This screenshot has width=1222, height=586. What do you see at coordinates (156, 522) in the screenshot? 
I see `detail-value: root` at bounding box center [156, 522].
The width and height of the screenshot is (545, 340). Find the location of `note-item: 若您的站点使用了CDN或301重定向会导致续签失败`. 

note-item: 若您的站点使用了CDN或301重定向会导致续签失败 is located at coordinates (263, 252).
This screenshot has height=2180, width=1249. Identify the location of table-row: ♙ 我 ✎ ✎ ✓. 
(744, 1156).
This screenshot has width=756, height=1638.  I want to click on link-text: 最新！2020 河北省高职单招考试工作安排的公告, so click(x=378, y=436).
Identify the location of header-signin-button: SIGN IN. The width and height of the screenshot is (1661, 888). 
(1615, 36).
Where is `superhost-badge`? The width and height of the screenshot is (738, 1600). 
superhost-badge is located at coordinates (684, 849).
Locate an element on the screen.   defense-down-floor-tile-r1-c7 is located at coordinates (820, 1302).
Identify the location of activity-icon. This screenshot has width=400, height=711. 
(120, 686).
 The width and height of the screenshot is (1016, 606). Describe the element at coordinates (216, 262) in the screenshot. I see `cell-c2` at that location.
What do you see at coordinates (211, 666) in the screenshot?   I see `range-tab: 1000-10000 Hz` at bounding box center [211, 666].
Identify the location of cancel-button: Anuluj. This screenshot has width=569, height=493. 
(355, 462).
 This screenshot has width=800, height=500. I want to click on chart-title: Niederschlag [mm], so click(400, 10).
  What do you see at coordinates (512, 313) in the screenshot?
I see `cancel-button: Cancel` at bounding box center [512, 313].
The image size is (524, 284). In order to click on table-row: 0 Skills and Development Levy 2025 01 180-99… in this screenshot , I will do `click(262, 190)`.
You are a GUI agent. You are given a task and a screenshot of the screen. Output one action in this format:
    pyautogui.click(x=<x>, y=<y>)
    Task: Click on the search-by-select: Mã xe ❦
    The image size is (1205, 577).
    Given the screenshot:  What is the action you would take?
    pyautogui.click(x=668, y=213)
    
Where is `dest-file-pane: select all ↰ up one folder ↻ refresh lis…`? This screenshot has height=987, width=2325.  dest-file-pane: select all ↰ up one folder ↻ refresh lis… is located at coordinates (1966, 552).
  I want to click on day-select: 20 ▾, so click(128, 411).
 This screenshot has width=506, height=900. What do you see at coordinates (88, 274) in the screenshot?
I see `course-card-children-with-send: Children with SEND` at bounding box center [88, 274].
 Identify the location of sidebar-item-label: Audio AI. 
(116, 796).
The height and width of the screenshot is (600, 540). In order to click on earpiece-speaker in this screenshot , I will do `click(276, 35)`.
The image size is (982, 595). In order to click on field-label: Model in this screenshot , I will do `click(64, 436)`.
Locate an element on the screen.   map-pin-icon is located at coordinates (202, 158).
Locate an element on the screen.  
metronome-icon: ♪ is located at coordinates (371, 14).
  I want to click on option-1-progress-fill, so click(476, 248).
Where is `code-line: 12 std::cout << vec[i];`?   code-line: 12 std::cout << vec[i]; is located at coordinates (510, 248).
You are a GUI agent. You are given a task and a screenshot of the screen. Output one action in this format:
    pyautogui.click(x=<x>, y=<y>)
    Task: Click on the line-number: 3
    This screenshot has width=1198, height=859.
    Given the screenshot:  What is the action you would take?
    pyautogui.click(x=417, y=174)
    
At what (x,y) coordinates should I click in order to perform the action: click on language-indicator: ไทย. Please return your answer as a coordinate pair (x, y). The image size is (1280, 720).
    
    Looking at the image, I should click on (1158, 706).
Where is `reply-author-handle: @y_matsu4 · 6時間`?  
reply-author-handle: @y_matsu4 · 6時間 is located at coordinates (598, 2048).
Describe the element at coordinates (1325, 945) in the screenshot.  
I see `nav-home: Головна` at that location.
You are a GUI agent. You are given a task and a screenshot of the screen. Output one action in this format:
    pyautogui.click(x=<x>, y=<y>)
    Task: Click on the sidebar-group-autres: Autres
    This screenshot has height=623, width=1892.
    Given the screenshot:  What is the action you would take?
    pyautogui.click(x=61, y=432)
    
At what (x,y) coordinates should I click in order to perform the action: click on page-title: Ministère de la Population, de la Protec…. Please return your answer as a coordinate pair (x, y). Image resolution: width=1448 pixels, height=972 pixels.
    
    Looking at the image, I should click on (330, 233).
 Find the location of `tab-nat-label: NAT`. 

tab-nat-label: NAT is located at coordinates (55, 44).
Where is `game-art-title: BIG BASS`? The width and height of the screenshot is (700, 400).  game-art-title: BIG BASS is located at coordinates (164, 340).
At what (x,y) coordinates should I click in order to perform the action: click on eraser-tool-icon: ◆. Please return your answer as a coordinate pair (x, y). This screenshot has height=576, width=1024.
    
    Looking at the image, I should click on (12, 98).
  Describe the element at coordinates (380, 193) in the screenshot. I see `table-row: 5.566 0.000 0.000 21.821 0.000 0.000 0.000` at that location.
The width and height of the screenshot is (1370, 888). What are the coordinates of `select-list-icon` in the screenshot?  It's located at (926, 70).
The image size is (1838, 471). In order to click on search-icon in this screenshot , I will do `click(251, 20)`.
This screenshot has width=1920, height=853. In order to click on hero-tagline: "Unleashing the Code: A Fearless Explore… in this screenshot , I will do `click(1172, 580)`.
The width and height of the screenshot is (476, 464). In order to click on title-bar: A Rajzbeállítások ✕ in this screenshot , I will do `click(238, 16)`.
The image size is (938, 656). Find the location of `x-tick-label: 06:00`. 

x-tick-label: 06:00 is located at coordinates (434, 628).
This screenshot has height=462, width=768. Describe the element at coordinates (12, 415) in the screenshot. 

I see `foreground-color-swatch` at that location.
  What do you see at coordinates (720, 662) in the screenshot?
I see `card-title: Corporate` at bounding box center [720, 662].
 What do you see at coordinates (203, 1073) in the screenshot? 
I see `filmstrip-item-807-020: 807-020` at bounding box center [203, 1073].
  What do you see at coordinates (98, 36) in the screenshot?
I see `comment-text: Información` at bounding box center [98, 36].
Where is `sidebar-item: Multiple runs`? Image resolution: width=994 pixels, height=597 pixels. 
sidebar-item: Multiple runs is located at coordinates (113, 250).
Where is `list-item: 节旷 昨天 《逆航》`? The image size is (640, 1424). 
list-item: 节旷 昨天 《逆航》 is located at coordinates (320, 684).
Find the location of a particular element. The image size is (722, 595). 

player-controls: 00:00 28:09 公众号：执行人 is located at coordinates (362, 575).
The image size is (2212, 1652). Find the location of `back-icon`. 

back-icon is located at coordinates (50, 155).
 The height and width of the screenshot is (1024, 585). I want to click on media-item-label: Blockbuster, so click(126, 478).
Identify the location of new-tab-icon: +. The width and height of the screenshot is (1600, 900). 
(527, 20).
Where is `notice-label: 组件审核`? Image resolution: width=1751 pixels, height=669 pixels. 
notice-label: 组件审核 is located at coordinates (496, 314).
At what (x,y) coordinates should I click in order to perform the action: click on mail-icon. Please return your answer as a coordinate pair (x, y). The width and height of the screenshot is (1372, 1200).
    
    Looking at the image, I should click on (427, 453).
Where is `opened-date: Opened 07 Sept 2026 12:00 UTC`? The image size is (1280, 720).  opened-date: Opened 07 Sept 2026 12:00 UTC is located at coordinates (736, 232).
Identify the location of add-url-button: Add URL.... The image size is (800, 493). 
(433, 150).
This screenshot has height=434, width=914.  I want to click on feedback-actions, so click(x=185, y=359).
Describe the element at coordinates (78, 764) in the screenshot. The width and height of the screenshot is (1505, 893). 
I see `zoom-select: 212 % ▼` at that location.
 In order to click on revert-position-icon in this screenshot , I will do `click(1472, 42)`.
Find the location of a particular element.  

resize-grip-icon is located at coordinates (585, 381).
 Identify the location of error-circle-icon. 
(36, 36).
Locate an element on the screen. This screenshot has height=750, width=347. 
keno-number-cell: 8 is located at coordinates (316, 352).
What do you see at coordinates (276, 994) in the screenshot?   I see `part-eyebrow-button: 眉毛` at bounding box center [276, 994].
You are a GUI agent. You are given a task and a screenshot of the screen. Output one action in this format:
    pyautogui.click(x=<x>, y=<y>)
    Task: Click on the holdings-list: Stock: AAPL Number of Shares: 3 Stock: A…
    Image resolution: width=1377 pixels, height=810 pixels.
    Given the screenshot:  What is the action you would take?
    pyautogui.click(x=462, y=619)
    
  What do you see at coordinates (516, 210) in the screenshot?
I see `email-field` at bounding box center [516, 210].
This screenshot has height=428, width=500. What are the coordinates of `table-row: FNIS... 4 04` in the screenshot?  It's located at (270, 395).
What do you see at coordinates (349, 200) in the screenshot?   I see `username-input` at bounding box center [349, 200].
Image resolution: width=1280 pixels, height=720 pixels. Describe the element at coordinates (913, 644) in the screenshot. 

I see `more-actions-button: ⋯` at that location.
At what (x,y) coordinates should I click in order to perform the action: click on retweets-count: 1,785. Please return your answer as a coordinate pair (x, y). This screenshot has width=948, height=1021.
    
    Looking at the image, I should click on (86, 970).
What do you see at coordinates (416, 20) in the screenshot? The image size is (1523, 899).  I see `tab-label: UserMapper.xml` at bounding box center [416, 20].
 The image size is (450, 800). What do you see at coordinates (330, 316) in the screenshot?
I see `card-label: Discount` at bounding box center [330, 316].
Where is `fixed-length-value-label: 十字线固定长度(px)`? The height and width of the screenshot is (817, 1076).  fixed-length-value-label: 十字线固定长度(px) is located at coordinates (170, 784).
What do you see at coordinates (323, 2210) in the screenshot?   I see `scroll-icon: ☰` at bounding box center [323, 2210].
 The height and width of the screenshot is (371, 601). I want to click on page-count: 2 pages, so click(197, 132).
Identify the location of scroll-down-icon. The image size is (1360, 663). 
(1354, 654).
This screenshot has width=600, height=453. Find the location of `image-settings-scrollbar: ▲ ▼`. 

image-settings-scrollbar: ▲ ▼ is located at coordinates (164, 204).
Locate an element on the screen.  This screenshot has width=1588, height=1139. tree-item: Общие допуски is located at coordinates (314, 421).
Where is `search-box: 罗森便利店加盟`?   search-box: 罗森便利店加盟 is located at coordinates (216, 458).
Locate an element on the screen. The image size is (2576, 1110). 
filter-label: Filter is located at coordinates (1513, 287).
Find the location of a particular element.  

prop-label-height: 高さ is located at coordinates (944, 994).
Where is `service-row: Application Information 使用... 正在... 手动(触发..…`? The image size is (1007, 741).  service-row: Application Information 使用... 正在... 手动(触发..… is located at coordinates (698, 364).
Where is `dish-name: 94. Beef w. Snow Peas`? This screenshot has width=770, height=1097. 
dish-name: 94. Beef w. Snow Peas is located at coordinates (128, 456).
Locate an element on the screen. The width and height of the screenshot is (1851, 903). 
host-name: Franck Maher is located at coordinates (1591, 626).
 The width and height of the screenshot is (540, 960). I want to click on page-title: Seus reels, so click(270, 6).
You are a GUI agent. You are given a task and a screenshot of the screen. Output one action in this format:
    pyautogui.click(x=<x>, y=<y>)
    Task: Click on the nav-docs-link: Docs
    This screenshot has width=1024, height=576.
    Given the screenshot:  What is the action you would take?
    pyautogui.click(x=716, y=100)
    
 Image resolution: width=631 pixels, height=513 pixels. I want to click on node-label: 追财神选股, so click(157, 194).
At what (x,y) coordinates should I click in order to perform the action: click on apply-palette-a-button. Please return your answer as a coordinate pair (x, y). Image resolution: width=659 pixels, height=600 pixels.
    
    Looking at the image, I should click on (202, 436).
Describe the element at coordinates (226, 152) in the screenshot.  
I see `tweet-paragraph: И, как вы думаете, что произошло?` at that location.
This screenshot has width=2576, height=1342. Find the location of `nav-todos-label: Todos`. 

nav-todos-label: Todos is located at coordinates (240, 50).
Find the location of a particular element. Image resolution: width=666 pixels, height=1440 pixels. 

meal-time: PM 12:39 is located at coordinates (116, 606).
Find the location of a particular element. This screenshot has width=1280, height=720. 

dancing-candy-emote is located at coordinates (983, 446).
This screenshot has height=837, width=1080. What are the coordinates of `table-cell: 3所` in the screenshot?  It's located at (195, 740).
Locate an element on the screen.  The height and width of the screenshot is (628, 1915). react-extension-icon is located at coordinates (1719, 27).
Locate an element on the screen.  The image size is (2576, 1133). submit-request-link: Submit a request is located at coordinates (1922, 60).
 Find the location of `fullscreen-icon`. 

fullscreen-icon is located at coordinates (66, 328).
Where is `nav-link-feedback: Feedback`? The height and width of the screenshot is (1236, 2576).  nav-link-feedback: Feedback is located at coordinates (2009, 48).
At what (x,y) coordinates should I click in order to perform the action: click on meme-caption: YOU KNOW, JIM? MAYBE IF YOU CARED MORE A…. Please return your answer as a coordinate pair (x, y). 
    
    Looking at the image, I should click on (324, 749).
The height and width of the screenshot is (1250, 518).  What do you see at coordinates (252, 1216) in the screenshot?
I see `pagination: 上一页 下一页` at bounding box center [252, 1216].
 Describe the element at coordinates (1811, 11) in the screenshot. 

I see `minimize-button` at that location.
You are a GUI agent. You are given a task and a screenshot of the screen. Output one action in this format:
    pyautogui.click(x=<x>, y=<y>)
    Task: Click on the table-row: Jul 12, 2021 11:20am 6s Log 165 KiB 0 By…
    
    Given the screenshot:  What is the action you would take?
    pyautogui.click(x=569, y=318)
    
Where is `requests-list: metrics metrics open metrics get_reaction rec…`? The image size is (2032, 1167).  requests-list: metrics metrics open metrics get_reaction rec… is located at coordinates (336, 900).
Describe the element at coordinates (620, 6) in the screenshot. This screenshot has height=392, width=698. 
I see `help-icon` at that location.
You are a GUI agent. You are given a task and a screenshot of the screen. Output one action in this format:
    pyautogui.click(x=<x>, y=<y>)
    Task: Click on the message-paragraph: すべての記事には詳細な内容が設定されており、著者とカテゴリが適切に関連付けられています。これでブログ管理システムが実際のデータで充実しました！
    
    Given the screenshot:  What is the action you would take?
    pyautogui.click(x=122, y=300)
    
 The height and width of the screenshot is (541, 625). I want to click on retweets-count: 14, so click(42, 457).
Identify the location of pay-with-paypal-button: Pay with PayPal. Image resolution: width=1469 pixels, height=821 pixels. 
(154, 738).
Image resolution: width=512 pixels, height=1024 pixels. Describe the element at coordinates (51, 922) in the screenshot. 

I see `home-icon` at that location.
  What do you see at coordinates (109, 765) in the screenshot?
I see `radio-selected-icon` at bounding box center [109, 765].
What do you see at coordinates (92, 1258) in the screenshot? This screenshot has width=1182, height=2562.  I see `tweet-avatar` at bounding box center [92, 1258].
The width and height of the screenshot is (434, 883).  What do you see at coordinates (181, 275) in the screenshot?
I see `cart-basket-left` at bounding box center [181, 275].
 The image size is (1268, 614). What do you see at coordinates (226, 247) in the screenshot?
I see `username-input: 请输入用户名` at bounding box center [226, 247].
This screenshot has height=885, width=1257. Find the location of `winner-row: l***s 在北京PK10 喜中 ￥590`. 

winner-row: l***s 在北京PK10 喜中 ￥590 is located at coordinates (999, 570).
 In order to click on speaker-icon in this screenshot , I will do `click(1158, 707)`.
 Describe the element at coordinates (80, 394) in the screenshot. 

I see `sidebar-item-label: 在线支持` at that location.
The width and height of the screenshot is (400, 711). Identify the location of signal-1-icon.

+--

## Work to be completed
Count the lines of the records that contain the string "handle". Give only the number.

## Response to this exercise
2